CREJ - Property Management Quarterly - April 2016

How to prioritize asset energy improvements




Learning how to identify, prioritize and implement improvements for energy-conservation measures in commercial retrofit and new construction projects can be difficult. After eight years of daily research and practice assessing commercial buildings, I am still constantly learning about cutting-edge technology, new building codes and updated rebate programs. There are so many factors contributing to an understanding of energy-conservation measures, and this article will help shed some light on how and why it is important to stay on top of these opportunities. To the uninitiated, it can be a little overwhelming.

Green building design for the global market is in growing demand. Taking advantage of lower operating costs, certification and documentation can provide:

• Quality assurance,
• Higher value at point of sales,
• Higher occupancy rates,
• Increased productivity,
• Higher rental rates, and
• A feeling of doing the right thing.

“Globally, energy efficiency represents about 40 percent of the GHG reduction potential that can be realized cost-effectively,” according to the State of Green Business Report 2016 from GreenBiz.com.

Savvy developers, building owners and property managers are intelligent investors who know how – and when – to deploy capital for the best return on investment. In many Colorado real estate markets, now is the time and energy-efficiency improvements are the how. How long you intend to hold onto a property should directly impact the specific types of capital improvements or investments made toward existing buildings and new developments. Following are three of the best ways to improve your building through energy-conservation measures.

Lower Operating Costs When evaluating various energy-conservation measures, you must analyze the upfront costs, available incentives, ease of implementation, various technologies and the paybacks.

The two main drivers of our need for ongoing energy-conservation measures education are technological advances and the ever-changing regulation and incentive climate. Staying on top of each of these is a full-time job, so having knowledgeable and trusted partners is imperative.

Current incentives coupled with the decreasing cost of LED lighting technologies make lighting projects the most lucrative investment. So far, only 28 percent of the U.S. market has been penetrated by LED technologies, and the U.S. market is poised to be at 95 percent in the next five years, according to Maryrose Sylvester in “JPMorgan and Current Launch World’s Largest LED Upgrade.” There are dozens of grant, rebate and financing programs in each city that push projects to simple paybacks of only six months to five years. With the various tools and calculators available, many companies can offer simple lighting evaluations for free. For new construction projects, the incentives available for specifying more efficient materials upfront often will make them less expensive than, or equal in cost to, older and less-efficient technologies.

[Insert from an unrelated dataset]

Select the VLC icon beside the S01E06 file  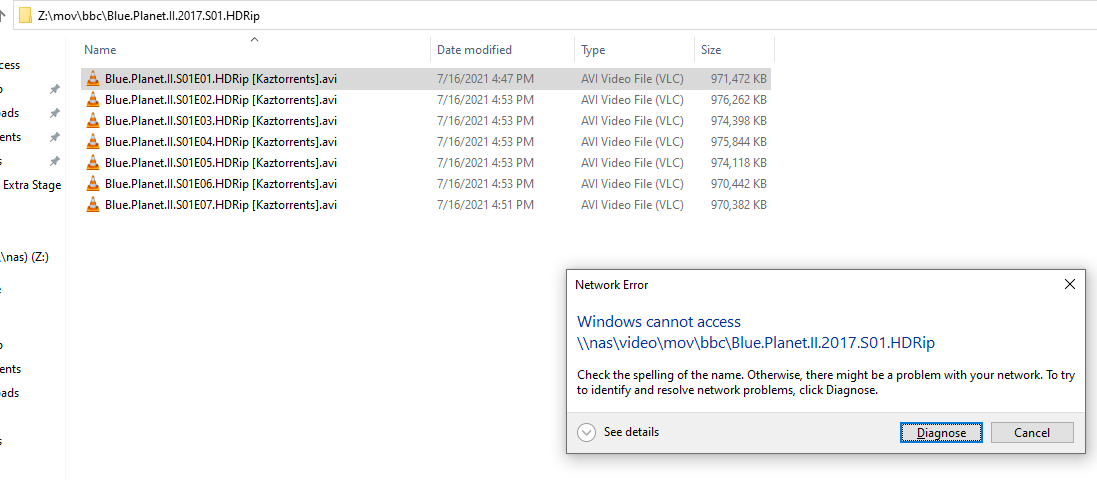[x=93, y=184]
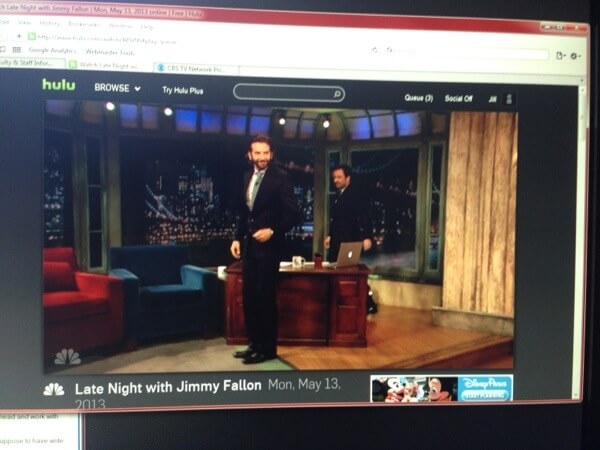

And while not strictly associated with lower operating costs, proper lighting (even in parking lots, closets and basements) can improve the bottom line by making the area look and feel safer – resulting in higher occupancy rates and decreased liability issues.

“Governors, legislators, regulators and citizens are increasingly recognizing that energy efficiency is a crucially important state resource,” according to an article on the American Council for an Energy-Efficient Economy website.

Additional building system improvements and the average paybacks include:

• Lighting, heating, ventilating and air-conditioning controls: one to five years
• HVAC equipment: two to seven years
• Solar: four to 10 years
• Windows: five to 10 years

Many of the faster paybacks are due to the incentives available. These savings can then be used for improvements on other existing buildings, new construction projects or building aesthetics.

Certification Green building certifications, the big ones being Energy Star and LEED, have remained steady over the years and are a major reason for these improvements. Construction of green buildings appears to have plateaued, based on the number that have registered for and been certified by the U.S. Green Building Council’s LEED rating system.

This can be read in two ways: One, that the growth of green buildings seen a few years ago – at least in the U.S. – has slowed. Or two, that building “green” has become the new norm and is therefore less interesting to early adopters and the sustainably minded.

Due to the strength of the Colorado real estate market, many investors are looking at higher point-of-sale values and higher occupancy rates as ways to increase the value of their asset. Supporting those needs, building owners have reported that new or renovated green buildings command a 7 percent increase in asset value over traditional buildings, according to The World Green Building Trends 2016 SmartMarket Report.

Documentation Most building systems, even when regularly maintained, reach the end of their useful life at 15 to 25 years of operation. Therefore, consistent maintenance and replacement of equipment is essential. As an owner or manager, if you do not have an updated equipment list or you don’t know the equipment’s rated useful life, you are missing valuable aspects of the “building value” equation. This information also will help with the operations and maintenance budget, as well as providing a useful maintenance tool for the next owner or manager.

Another item, color temperature, is important to document, and consistency is key. Having multiple lighting color temperatures in a single office space can cause stress on the eyes and decrease productivity.

This effect is multiplied by the use of proper HVAC commissioning and controls, which can help with productivity and improve employee, tenant and customer attitudes.

New technology, codes and rebate programs are constantly evolving to make transitions for the commercial industry beneficial to owners, managers and tenants.

Reduced operating cost creates the opportunity to improve net operating income for years, increase point of sale value and increase occupancy.